DATA FOR THIS EXERCISE:
+++

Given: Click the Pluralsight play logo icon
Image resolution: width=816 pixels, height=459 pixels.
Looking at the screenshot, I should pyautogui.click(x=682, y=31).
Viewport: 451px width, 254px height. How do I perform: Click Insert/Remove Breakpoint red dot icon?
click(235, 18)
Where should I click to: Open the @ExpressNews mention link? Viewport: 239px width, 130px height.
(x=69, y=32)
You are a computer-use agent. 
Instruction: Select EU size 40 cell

+++

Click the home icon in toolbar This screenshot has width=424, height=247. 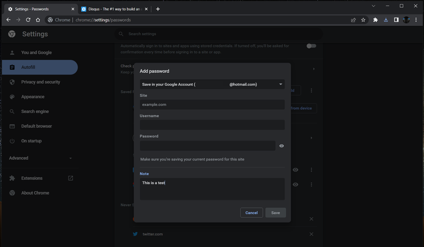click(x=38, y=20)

+++

WHAT YOU WILL DO: Present the listing from the line with "Viewport: 451px width, 254px" up to and including the line with "Instruction: Select EU size 40 cell" as a numbered list, leaving out blank lines.

RESPONSE BELOW:
1. Viewport: 451px width, 254px height. How do I perform: Click Insert/Remove Breakpoint red dot icon?
2. click(235, 18)
3. Where should I click to: Open the @ExpressNews mention link? Viewport: 239px width, 130px height.
4. (x=69, y=32)
5. You are a computer-use agent. 
6. Instruction: Select EU size 40 cell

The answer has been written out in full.